Some of the experimental features introduced in 1.2.0 keep their experimental state in 1.3.x due to the short time since 1.2.0, with exceptions listed below along with the new features:
- Full support for ranges and slices for dense matrices and vectors (no longer experimental)
- QR factorization now possible for arbitrary matrix sizes (no longer experimental)
- Further improved matrix-matrix multiplication performance for matrix dimensions which are a multiple of 64 (particularly improves performance for NVIDIA GPUs)
- Added Lanczos and power iteration method for eigenvalue computations of dense and sparse matrices (experimental, contributed by Guenther Mader and Astrid Rupp)
- Added singular value decomposition in single precision (experimental, contributed by Volodymyr Kysenko)
- Two new ILU-preconditioners added: ILU0 (contributed by Evan Bollig) and a block-diagonal ILU preconditioner using either ILUT or ILU0 for each block. Both preconditioners are computed entirely on the CPU.
- Automated OpenCL kernel generator based on high-level operation specifications added (many thanks to Philippe Tillet who had a lot of /fun fun fun/ working on this)
- Two new sparse matrix types (by Volodymyr Kysenko): ell_matrix for the ELL format and hyb_matrix for a hybrid format (contributed by Volodymyr Kysenko).
- Added possibility to specify the OpenCL platform used by a context
- Build options for the OpenCL compiler can now be supplied to a context (thanks to Krzysztof Bzowski for the suggestion)
- Added nonnegative matrix factorization by Lee and Seoung (contributed by Volodymyr Kysenko).
*** Version 1.2.x ***
-- Version 1.2.1 --
The current release mostly provides a few bug fixes for experimental features introduced in 1.2.0.
In addition, performance improvements for matrix-matrix multiplications are applied.
The main changes (in addition to some internal adjustments) are as follows:
- Fixed problems with double precision on AMD GPUs supporting cl_amd_fp64 instead of cl_khr_fp64 (thanks to Sylvain R.)

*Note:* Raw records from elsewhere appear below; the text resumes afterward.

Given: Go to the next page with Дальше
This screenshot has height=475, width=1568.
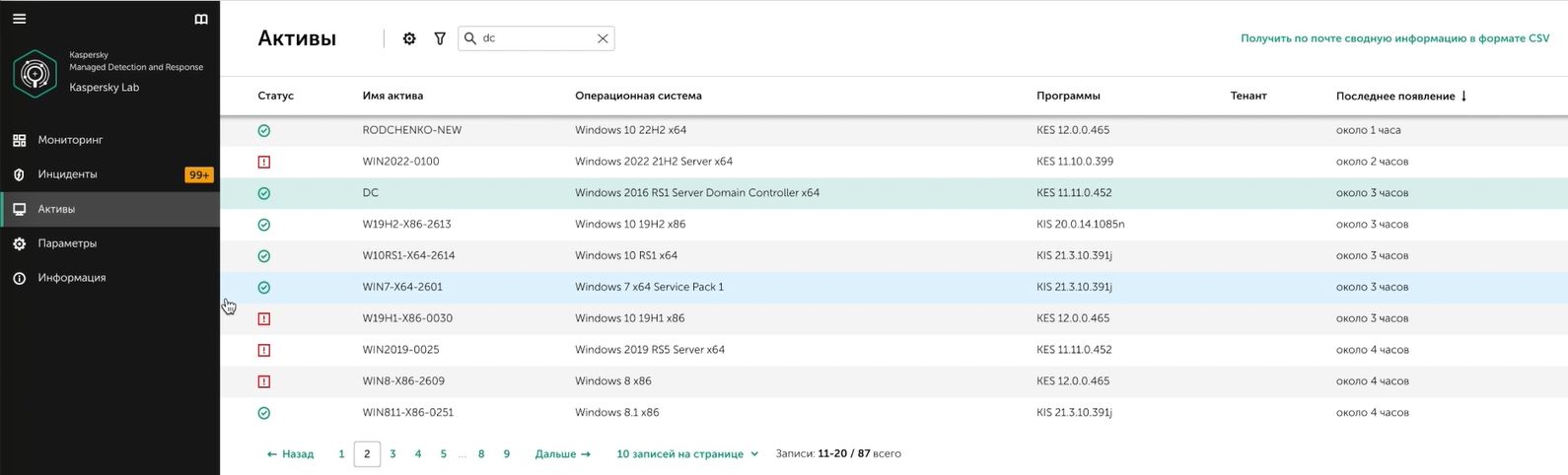Looking at the screenshot, I should pyautogui.click(x=562, y=454).
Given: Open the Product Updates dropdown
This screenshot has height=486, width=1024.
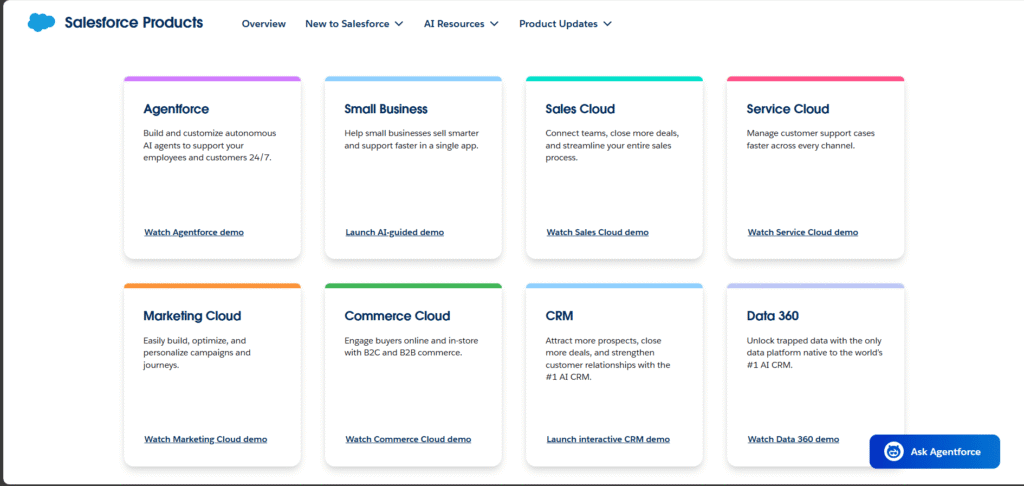Looking at the screenshot, I should tap(565, 24).
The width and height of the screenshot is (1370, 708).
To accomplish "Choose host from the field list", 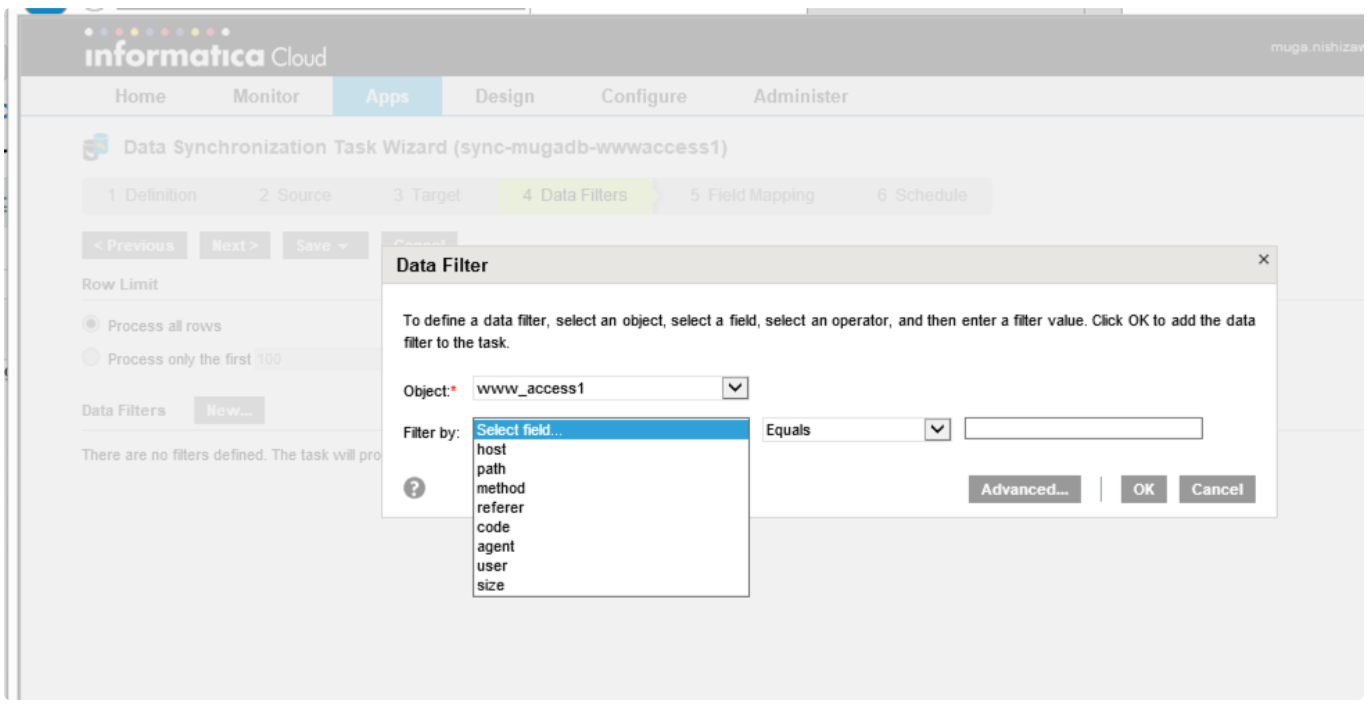I will pyautogui.click(x=491, y=450).
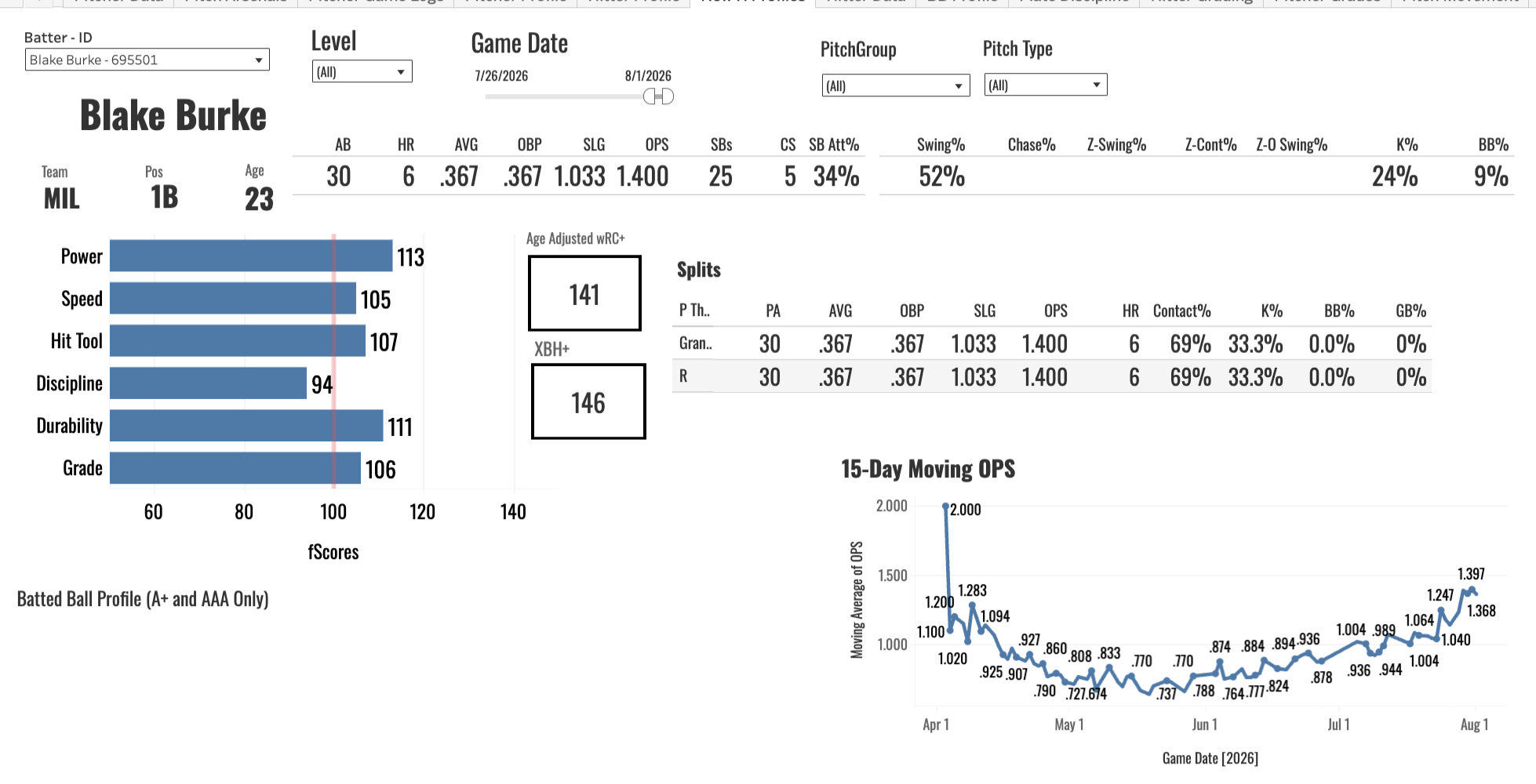
Task: Expand the Level filter dropdown
Action: (362, 71)
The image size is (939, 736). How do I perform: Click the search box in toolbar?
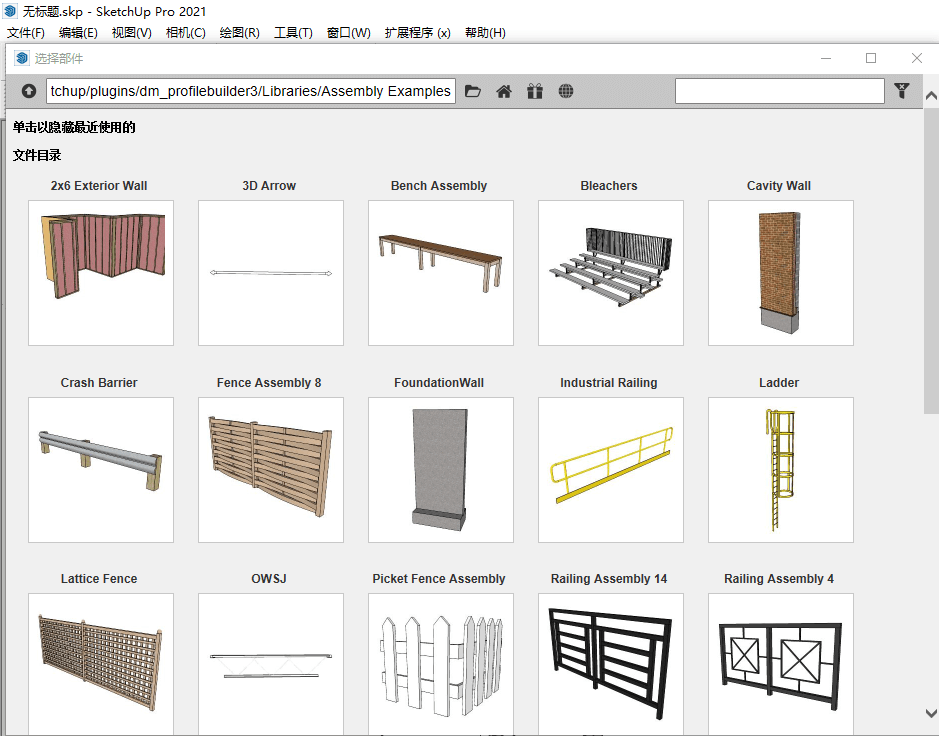[779, 91]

- Considerable improvements in the handling of matrix_range. Added project() function for convenience (cf. Boost.uBLAS)
- Further improvements of matrix-matrix multiplication performance (contributed by Volodymyr Kysenko)
- Improved performance of QR factorization
- Added direct element access to elements of compressed_matrix using operator() (thanks to sourceforge.net user Sulif for the hint)
- Fixed incorrect matrix dimensions obtained with the transfer of non-square sparse Eigen and MTL matrices to ViennaCL objects (thanks to sourceforge.net user ggrocca for pointing at this)
-- Version 1.2.0 --
Many new features from the Google Summer of Code and the IuE Summer of Code enter this release.
Due to their complexity, they are for the moment still in experimental state (see the respective chapters for details) and are expected to reach maturity with the 1.3.0 release.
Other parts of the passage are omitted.